* **What you should do**
Within the entries below, count the lines that hold the string "agent" and give only that number.

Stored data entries
%%

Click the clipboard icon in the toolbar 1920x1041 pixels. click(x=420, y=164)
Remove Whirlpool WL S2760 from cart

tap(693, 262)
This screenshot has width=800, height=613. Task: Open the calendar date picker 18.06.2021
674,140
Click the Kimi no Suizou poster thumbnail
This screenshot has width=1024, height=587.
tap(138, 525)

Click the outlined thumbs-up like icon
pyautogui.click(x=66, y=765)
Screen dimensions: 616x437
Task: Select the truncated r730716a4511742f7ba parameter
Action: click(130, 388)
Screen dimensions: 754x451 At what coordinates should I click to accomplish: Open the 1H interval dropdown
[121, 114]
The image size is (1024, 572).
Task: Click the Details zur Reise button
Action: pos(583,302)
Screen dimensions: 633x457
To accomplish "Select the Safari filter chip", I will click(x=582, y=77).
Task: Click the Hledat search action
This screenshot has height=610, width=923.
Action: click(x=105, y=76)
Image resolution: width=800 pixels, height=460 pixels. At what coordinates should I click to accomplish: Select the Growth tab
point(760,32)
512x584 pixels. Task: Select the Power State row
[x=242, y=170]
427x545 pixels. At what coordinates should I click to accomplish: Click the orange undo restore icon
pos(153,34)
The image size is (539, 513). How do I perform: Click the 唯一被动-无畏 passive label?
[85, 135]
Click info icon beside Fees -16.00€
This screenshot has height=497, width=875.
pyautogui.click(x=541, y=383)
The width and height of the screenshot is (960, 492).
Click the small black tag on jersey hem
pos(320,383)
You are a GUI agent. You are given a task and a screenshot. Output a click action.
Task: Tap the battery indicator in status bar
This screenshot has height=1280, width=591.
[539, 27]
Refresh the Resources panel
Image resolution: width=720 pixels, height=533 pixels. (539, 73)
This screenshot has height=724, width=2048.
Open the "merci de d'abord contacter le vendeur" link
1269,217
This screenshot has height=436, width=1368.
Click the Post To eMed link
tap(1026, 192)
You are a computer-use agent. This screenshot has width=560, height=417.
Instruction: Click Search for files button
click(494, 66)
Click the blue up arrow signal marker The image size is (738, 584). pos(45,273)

%%

* **Answer section**
2